### Goal of the exercise
Reproduce all of the material below word for word, keeping every line, number, and character unchanged.

### Raw records
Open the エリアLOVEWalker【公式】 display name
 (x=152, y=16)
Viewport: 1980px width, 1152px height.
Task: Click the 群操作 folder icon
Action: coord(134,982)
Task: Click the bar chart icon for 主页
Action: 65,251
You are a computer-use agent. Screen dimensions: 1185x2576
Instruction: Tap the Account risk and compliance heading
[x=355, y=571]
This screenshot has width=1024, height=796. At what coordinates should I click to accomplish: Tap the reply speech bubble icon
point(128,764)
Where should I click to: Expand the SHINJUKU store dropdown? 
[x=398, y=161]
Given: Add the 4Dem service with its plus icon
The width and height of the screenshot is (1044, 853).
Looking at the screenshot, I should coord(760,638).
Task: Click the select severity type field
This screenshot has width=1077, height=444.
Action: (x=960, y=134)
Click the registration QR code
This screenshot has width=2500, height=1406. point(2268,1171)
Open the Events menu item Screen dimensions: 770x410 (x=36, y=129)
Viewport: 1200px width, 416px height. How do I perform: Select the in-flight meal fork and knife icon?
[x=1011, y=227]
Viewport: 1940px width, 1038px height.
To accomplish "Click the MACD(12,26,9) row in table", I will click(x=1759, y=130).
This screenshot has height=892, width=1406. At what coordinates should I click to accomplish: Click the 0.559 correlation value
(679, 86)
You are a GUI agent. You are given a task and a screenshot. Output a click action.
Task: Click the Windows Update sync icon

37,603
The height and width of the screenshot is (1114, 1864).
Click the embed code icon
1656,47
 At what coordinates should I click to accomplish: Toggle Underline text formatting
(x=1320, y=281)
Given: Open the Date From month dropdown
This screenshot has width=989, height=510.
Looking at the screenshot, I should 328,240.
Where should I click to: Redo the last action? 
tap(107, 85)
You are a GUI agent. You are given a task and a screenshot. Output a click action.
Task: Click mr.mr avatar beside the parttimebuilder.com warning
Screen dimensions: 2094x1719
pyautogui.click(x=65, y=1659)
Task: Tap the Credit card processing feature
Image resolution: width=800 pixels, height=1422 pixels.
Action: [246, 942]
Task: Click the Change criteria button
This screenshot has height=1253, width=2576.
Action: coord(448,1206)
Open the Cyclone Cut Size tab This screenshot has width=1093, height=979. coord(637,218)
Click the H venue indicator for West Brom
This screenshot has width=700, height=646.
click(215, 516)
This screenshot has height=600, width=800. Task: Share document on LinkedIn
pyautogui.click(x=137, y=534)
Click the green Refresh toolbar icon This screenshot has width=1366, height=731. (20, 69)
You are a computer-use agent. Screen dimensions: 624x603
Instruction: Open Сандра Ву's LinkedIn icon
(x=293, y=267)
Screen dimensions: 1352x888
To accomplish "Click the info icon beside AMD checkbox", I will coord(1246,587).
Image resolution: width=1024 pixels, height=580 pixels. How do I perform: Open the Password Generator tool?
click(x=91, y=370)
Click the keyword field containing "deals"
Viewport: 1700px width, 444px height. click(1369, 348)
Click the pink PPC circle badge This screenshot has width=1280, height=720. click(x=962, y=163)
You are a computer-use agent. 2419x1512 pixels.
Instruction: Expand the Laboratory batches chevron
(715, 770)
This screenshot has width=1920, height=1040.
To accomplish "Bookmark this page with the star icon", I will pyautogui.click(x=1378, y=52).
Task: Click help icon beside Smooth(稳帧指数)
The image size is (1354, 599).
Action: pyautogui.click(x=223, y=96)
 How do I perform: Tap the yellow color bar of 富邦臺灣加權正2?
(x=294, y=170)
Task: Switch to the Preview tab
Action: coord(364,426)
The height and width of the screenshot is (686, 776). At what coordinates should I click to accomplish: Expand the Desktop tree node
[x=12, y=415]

### Answer to the task
Open the エリアLOVEWalker【公式】 display name
 (x=152, y=16)
Viewport: 1980px width, 1152px height.
Task: Click the 群操作 folder icon
Action: coord(134,982)
Task: Click the bar chart icon for 主页
Action: 65,251
You are a computer-use agent. Screen dimensions: 1185x2576
Instruction: Tap the Account risk and compliance heading
[x=355, y=571]
This screenshot has width=1024, height=796. At what coordinates should I click to accomplish: Tap the reply speech bubble icon
point(128,764)
Where should I click to: Expand the SHINJUKU store dropdown? 
[x=398, y=161]
Given: Add the 4Dem service with its plus icon
The width and height of the screenshot is (1044, 853).
Looking at the screenshot, I should coord(760,638).
Task: Click the select severity type field
This screenshot has width=1077, height=444.
Action: (x=960, y=134)
Click the registration QR code
This screenshot has width=2500, height=1406. point(2268,1171)
Open the Events menu item Screen dimensions: 770x410 (x=36, y=129)
Viewport: 1200px width, 416px height. How do I perform: Select the in-flight meal fork and knife icon?
[x=1011, y=227]
Viewport: 1940px width, 1038px height.
To accomplish "Click the MACD(12,26,9) row in table", I will click(x=1759, y=130).
This screenshot has height=892, width=1406. At what coordinates should I click to accomplish: Click the 0.559 correlation value
(679, 86)
You are a GUI agent. You are given a task and a screenshot. Output a click action.
Task: Click the Windows Update sync icon

37,603
The height and width of the screenshot is (1114, 1864).
Click the embed code icon
1656,47
 At what coordinates should I click to accomplish: Toggle Underline text formatting
(x=1320, y=281)
Given: Open the Date From month dropdown
This screenshot has width=989, height=510.
Looking at the screenshot, I should 328,240.
Where should I click to: Redo the last action? 
tap(107, 85)
You are a GUI agent. You are given a task and a screenshot. Output a click action.
Task: Click mr.mr avatar beside the parttimebuilder.com warning
Screen dimensions: 2094x1719
pyautogui.click(x=65, y=1659)
Task: Tap the Credit card processing feature
Image resolution: width=800 pixels, height=1422 pixels.
Action: [246, 942]
Task: Click the Change criteria button
This screenshot has height=1253, width=2576.
Action: coord(448,1206)
Open the Cyclone Cut Size tab This screenshot has width=1093, height=979. coord(637,218)
Click the H venue indicator for West Brom
This screenshot has width=700, height=646.
click(215, 516)
This screenshot has height=600, width=800. Task: Share document on LinkedIn
pyautogui.click(x=137, y=534)
Click the green Refresh toolbar icon This screenshot has width=1366, height=731. (20, 69)
You are a computer-use agent. Screen dimensions: 624x603
Instruction: Open Сандра Ву's LinkedIn icon
(x=293, y=267)
Screen dimensions: 1352x888
To accomplish "Click the info icon beside AMD checkbox", I will coord(1246,587).
Image resolution: width=1024 pixels, height=580 pixels. How do I perform: Open the Password Generator tool?
click(x=91, y=370)
Click the keyword field containing "deals"
Viewport: 1700px width, 444px height. click(1369, 348)
Click the pink PPC circle badge This screenshot has width=1280, height=720. click(x=962, y=163)
You are a computer-use agent. 2419x1512 pixels.
Instruction: Expand the Laboratory batches chevron
(715, 770)
This screenshot has width=1920, height=1040.
To accomplish "Bookmark this page with the star icon", I will pyautogui.click(x=1378, y=52).
Task: Click help icon beside Smooth(稳帧指数)
The image size is (1354, 599).
Action: pyautogui.click(x=223, y=96)
 How do I perform: Tap the yellow color bar of 富邦臺灣加權正2?
(x=294, y=170)
Task: Switch to the Preview tab
Action: coord(364,426)
The height and width of the screenshot is (686, 776). At what coordinates should I click to accomplish: Expand the Desktop tree node
[x=12, y=415]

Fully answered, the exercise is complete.